(Story updated at 5:40 p.m. Eastern.)
Steward Health Care, a Boston-based, private equity-backed hospital chain, is facing fines in Massachusetts for failing to file its financial statements on time.
All Massachusetts health systems and hospitals must file their financial results with the state's Center for Health Information and Analysis. The CHIA was established in 2012 as part of major healthcare cost control legislation to collect data from insurers and providers on their financial performance as well as healthcare prices, spending and costs.
Steward missed an April deadline, and started incurring a fine of $1,000 per week on June 29, according to Andrew Jackmauh, CHIA's deputy director of communications and external affairs. The fine is the maximum allowed under the law. Annual penalties cannot exceed $50,000.
The company also was late filing is fiscal 2013 results, which were due in April 2014. Steward didn't file the results until March of this year.
Hospitals must file quarterly information, while parent organizations report annually.
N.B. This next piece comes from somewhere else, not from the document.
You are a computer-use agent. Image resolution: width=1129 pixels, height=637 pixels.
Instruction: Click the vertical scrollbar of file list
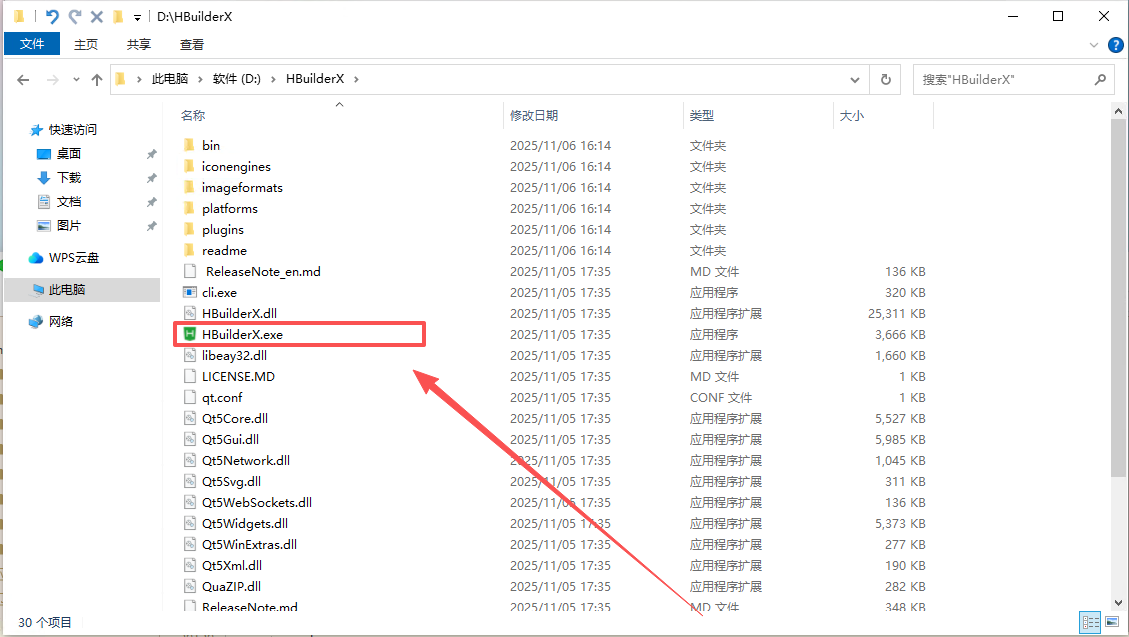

Financial results for Steward's 10 individual hospitals are up to date through the first quarter of this year.
Steward is the only hospital operator not in compliance this year, Jackmauh confirmed.
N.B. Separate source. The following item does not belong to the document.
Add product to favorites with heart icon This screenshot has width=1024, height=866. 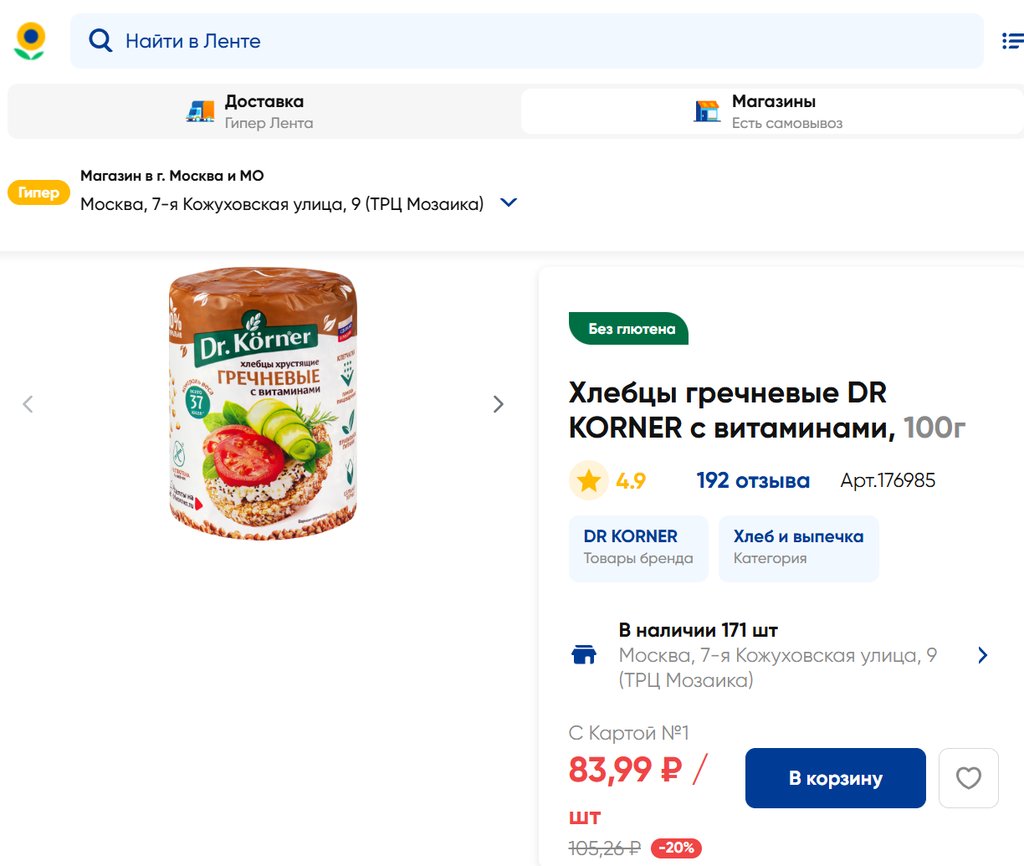pyautogui.click(x=968, y=778)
The results on CHIA's website show that Steward's hospitals had a wide variation in performance in fiscal 2014. Quincy Medical Center, which was permanently closed last December, ended the year with a -57% operating margin. One other facility, Steward Carney Hospital, also was in the red with a -10.2% operating margin.
However, two of Steward's largest acute-care hospitals, 338-bed St. Elizabeth’s Medical Center in Brighton and 239-bed Holy Family Hospital and Medical Center in Methuen, had operating margins of 5.3% and 5.4%, respectively.
Despite the losses at Quincy and Carney, Steward's hospital business had a $41 million profit at the end of 2014, according to Brooke Thurston, a spokeswoman at Steward.
For fiscal 2013, Steward reported a $55 million operating loss on $2.1 billion in revenue, its annual report filed with CHIA shows. That compares to a $22.2 million operating loss on about $2 billion in revenue in fiscal 2012.
"All of our hospital-specific financials are filed with CHIA and are up to date,” Brooke Thurston, a Steward spokeswoman, said. “We have also submitted our unaudited hospital company financials. We are in the process of completing the audit of our overall company consolidated financial statements and we will submit them when they are ready."
In a September 2014 report on overall Massachusetts healthcare spending, CHIA found that total per capita healthcare expenditures increased just 2.3% in 2013 (PDF). That rate was above inflation but below the state target of 3.6%.
Moreover, commercial insurance premiums, benefit levels and member cost-sharing remained unchanged year over year.
But the state's biggest insurer, Blue Cross and Blue Shield of Massachusetts, and its largest physician group, Partners Community Healthcare, had the highest year-over-year spending increases, the report noted.